PAGE EXTRACT:
________

Well, sure, if you make a consumer product, fast and flexible is it. But that doesn't mean you can't strategize. Sooner or later, you have to. It may mean investing in capital equipment that seems beyond your means. Rinaldo Brutoco, who runs the catalog company Red Rose Collection with his wife, Shanna, says he's come to recognize the value in such expenditures. "You get a computer system that works and you don't have to make do with something that's fundamentally broken," he explains. "We spent $100,000 last summer to upgrade our network. The difference it makes in people's peace of mind is enormous. These types of purchases have to be made."

Or it may mean learning how to think in blocks of time longer than six months. Tom's of Maine CEO Tom Chappell, for instance, pulled together a board of directors in 1981, 11 years into the building of his family's personal-care-products company. Chappell looked for people who were strong in areas where he felt weak -- general management, marketing, financing, organization, psychology -- and asked them to help develop a 5-year strategic plan for the company. Their task: figure out how to expand distribution from health-food stores to the mass market. "I was at a point where I knew I needed more ideas than I could generate," says Chappell.

Then: You thrived on fear, chaos, and the great unknown.
Now: You plan ahead, you stick to the schedule, you eat dinner with your family. Surprise! You function better that way.
OK, so not everybody gets from then to now on this one -- or wants to. Tom Chappell insists that while he's learned to temper his type-A personality, ultimately, "I don't value being comfortable. I think that's stupid."

________

STORED DATA:

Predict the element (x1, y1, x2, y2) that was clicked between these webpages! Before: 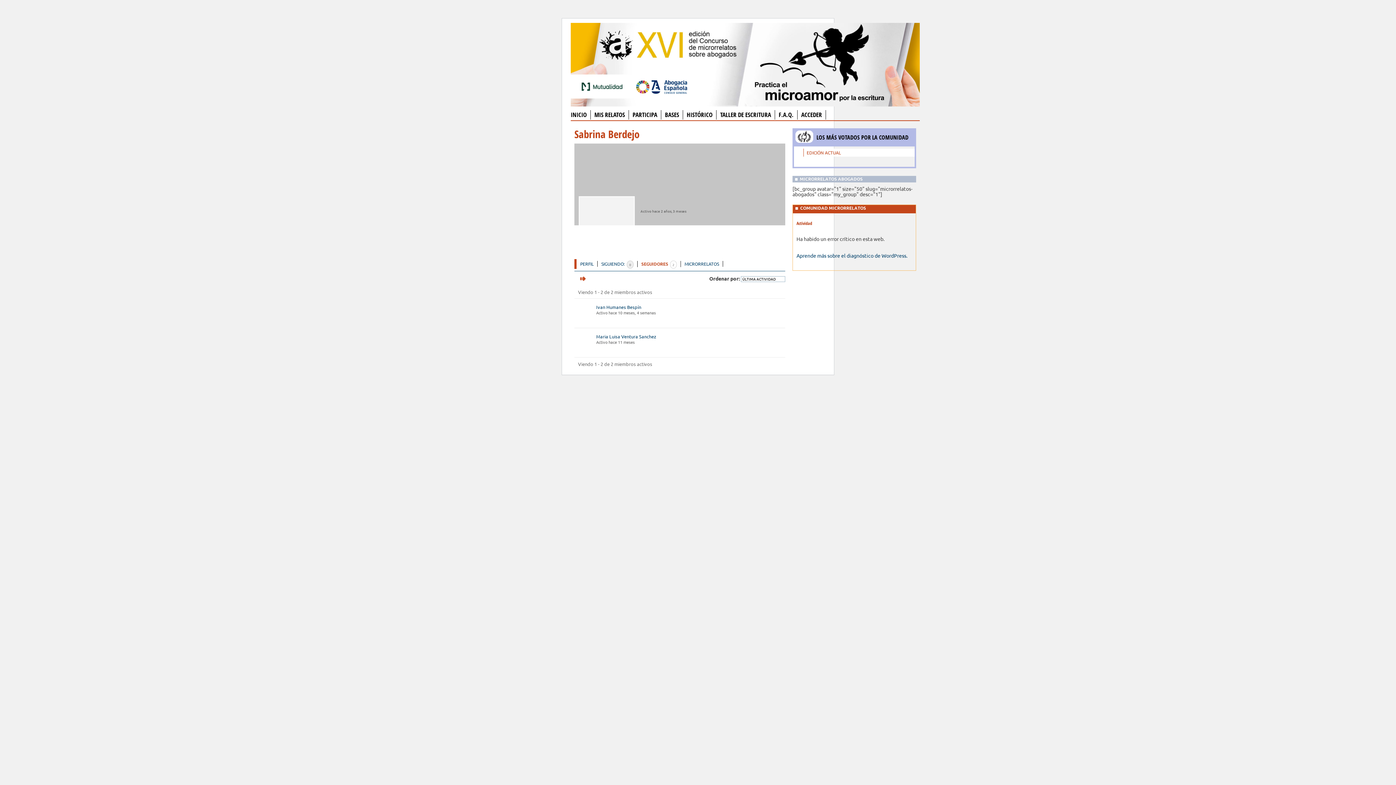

________

GOAL OF THE EXERCISE:
Please answer these questions about the excerpt on business strategy:
1. How much did Red Rose Collection spend last summer to upgrade its network?
2. In what year did Tom Chappell pull together a board of directors?
3. What does Tom Chappell say he doesn't value?
The data is separate material and has no connection to the text.

SOLUTION FOR THIS TASK:
1. $100,000
2. 1981
3. Being comfortable